Anyone ever heard of Stacy Harris? She is giving a seminar on picking the correct kitchen knife this year at the show.


----------



## Crothcipt (May 3, 2012)

not me. Maybe she is a writer for blade.:chin::headbonk::censored:

I hope what she has to say is better than what is spouted by most of the industry.:scared4:


----------



## Eamon Burke (May 3, 2012)

Great. I bet its going to be awesome.


Someone take notes so I know what to un-teach to everyone I talk to in person.


----------



## Crothcipt (May 3, 2012)

Ok after some google searching I found.
http://gameandgarden.com/author/stacy/


----------



## RRLOVER (May 4, 2012)

Crothcipt said:


> Ok after some google searching I found.
> http://gameandgarden.com/author/stacy/



Well there were no stereo-types broke on the website:rofl2:.......Does she really know chef knives is the question,she is easy on the eyes though.


----------



## knyfeknerd (May 4, 2012)

I can't wait to not go see that.


----------



## Seth (May 4, 2012)

I always loved the cross-cultural aspects of forums. I spent my whole life in Philly and NY and driving past cows makes me nervous. I wouldn't know a Venison if I saw one walking down the street. GF is part cuntry (her words), though. I guess I'll have to move to the suburbs so I can learn to hunt. Mario; it's the accent....


----------



## Noodle Soup (May 4, 2012)

Wow 9 kids! Guess she spends more time worrying about cooking that over-population.


----------



## Eamon Burke (May 4, 2012)

She has 7 kids. This video is my favorite--nothing more impressive for a knife show than someone who debones a tiny gamebird with Henkels serrated spring-loaded pliers.
[video=youtube;AE0GMKvYbx8]http://www.youtube.com/watch?feature=player_embedded&v=AE0GMKvYbx8[/video]

Easter Egg: click on 1:58 mark. That's what she said!


----------



## Noodle Soup (May 4, 2012)

Maybe what I read counted her and her husband in the count.


----------



## RRLOVER (May 5, 2012)

Seth said:


> I always loved the cross-cultural aspects of forums. I spent my whole life in Philly and NY and driving past cows makes me nervous. I wouldn't know a Venison if I saw one walking down the street. GF is part cuntry (her words), though. I guess I'll have to move to the suburbs so I can learn to hunt. Mario; it's the accent....

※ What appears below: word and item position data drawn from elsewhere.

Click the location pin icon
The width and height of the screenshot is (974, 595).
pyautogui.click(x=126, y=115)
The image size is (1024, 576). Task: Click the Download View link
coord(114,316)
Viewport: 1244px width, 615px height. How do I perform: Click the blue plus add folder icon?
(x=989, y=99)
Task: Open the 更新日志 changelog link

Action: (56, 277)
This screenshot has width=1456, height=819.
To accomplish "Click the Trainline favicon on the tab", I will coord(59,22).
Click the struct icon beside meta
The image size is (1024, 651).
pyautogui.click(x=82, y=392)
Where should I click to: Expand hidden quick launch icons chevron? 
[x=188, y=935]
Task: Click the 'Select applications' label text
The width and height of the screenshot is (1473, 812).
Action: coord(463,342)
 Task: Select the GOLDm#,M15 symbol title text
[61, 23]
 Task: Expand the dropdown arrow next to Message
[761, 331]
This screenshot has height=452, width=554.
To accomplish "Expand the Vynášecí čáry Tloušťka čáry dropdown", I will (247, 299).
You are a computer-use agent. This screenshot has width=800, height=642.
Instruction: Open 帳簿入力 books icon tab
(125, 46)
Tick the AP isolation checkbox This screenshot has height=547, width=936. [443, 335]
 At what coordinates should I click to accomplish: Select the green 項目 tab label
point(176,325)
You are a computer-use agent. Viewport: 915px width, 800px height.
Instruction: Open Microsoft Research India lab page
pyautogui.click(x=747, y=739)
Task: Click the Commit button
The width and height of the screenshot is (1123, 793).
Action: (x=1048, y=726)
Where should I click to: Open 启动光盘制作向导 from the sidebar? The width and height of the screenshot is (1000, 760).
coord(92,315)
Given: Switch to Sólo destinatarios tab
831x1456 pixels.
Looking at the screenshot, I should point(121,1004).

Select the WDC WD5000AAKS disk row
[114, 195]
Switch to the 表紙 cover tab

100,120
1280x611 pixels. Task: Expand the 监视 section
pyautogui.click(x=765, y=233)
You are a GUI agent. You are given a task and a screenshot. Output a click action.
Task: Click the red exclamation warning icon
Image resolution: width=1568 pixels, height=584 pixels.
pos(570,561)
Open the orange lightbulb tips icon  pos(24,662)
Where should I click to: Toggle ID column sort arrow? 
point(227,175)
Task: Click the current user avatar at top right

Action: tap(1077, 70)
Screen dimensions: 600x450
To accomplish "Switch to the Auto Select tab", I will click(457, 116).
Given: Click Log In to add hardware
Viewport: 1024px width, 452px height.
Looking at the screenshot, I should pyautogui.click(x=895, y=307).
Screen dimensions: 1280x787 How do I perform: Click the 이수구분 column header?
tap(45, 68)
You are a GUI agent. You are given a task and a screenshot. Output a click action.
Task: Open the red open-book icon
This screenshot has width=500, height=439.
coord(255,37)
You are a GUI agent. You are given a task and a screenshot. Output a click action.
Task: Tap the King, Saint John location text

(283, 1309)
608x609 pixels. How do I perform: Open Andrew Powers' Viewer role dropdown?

I am very familiar with the accent,my wife is from Redbay Al. You should take up hunting.I have been harvesting venison with a bow and arrow for a very long time.There really is nothing like sitting 20' up in a tree and bagging some deer.They do grow up very tasty here in the midwest.


----------



## oivind_dahle (May 18, 2012)

Woot!

Who will go from the forum?


----------



## Noodle Soup (May 18, 2012)

I'll be there for sure. You should look for a direct flight from Oslo to Atlanta.  Biggest knife show in the world.


----------



## bikehunter (May 18, 2012)

Clearly a $500 custom knife would be much better for deboning quail. <g>


----------